WF: Are there efforts you could give as examples of actions that seem misguided to you?

ST: Well, I wouldn’t say misguided, but I would say inadequate. Some Friends are very pleased that they are recycling or changing their light bulbs, and those are really good things to do, but they are inadequate. It’s not okay to do a couple things like that and then think you’ve done your bit for the environment. Those things can give you the false sense that you are doing your part, when we need to be doing a whole lot more as individuals and as organizations and as a society.

WF: What are the high-leverage changes that we should we be focusing on?

ST: We all need to be thinking about travel. My meeting did a survey many years ago on how we are using energy. A large chunk of the energy we were using, about a third, had to do with travel. It’s one of the hardest things for Friends to give up. We have installed solar panels, we have insulated our houses, and we have cut back on our driving. Most Friends have made changes to their lifestyle to live less energy-intensely. But it’s really hard for people to cut back on travel. People want to visit their families, and our families are so spread out. For many Quakers, they also want to attend distant meetings such as FGC. It’s a real challenge.

When I joined the board of Quaker Institute for the Future, we were meeting three times per year face-to-face, flying all over North America. I said, “We can’t do this.” Now we meet once per year face-to-face and we meet twice per year electronically. We have lost something, in that we don’t see each other, but there are also gains to the electronic meetings. One of our board members was in the UK, and he was able to join us electronically. A meeting for worship electronically actually works. It’s not quite the same, but we’re continually finding ways to make it more worshipful.

The other side to this is that there are things our society needs to work on that individuals can’t do. If you live in a place that doesn’t have decent public transportation,

it’s difficult to use public transportation.
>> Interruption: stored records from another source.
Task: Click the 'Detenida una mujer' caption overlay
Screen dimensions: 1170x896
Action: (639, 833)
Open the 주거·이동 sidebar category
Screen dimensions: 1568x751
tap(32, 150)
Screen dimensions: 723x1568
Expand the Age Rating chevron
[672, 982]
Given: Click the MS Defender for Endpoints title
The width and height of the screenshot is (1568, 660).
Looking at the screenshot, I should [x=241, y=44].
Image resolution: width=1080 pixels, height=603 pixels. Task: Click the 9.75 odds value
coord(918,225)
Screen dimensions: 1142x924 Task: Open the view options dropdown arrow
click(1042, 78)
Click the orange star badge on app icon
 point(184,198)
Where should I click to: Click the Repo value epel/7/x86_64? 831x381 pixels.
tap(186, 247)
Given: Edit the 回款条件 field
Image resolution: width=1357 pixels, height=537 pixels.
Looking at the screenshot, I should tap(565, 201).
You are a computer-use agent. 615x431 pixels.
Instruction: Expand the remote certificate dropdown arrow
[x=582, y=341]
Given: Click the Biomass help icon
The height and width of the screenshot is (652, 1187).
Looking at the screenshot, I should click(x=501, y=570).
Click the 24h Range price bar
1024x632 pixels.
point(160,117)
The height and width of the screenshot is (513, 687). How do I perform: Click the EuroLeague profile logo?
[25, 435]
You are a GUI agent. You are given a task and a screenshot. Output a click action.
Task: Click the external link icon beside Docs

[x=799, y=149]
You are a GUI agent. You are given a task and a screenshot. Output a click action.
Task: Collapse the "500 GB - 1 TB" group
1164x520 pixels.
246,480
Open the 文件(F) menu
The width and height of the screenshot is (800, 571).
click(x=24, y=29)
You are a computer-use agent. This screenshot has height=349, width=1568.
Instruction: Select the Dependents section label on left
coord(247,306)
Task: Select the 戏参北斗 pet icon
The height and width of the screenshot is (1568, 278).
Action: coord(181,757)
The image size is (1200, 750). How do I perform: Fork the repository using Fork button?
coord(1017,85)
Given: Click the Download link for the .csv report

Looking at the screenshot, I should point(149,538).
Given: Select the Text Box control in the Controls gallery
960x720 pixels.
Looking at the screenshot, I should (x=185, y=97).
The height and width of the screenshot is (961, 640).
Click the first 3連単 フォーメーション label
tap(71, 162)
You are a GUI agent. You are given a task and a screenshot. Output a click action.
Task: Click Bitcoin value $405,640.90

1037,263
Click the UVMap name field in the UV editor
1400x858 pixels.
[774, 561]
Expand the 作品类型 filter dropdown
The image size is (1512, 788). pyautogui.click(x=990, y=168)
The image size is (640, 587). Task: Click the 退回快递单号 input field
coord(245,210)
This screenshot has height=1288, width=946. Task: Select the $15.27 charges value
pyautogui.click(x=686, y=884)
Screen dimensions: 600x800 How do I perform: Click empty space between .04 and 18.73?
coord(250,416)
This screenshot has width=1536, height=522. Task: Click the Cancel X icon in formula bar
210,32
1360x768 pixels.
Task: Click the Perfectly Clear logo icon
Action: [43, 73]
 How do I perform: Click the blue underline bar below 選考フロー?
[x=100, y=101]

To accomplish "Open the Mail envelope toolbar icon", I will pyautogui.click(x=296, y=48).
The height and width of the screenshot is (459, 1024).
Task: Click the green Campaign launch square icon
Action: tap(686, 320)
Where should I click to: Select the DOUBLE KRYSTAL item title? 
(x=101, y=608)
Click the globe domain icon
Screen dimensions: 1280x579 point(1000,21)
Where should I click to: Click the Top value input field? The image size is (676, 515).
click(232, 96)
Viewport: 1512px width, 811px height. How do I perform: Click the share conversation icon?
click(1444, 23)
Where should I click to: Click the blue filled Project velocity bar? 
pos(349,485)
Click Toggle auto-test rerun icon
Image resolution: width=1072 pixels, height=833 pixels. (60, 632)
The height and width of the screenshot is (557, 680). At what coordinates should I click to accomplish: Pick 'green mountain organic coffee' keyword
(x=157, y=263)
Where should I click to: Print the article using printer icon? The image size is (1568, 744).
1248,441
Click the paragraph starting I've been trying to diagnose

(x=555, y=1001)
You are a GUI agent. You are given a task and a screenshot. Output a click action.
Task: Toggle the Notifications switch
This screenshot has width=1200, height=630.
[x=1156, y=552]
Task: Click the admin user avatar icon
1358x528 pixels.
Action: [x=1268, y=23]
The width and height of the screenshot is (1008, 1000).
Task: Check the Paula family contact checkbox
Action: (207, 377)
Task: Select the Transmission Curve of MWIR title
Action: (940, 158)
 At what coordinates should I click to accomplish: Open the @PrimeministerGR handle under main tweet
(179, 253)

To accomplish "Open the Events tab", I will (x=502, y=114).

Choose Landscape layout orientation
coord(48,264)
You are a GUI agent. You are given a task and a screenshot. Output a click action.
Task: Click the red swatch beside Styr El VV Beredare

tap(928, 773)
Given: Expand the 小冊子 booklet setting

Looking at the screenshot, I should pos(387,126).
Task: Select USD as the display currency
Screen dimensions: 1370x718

It’s something that we as a society need to come together to say, “We want to support this; we want to put our tax money into having a good public transit system so that people have an alternative.”

WF: I want to re-ask one question in a more focused way: What is your sense of the particular contribution that Quakers can bring to the global conversation about taking better care of our planet?

ST: Quakers have traditionally worked on Peace and Social Justice issues. A lot of Friends will agree that taking care of the environment is important, but they don’t see it as their number one priority. As Friends, it is time to recognize that these issues are interlinked. If we are not taking care of our environment or worrying about the sharing of resources, what does that say about Social Justice? The more there is Climate Chaos, the more there is resource scarcity, then the more there is war. It isn’t just about cleaning trails so people can go hiking, it’s about creating a world that is sustainable and that will be there for the next generations.

FCNL has quite a good reputation in Washington. They are doing some work in this area, and I would love to see them do more. I would love to see them bring their reputation to these issues. Similarly, QUNO is well respected internationally, and I would like to see them put more of an emphasis on climate chaos. Internationally, this is the issue of our time.

Equality and Fairness are highly valued by Quakers and it’s important for us to bring that into the discussion. It’s important for us to live a lifestyle that matches the values we hold.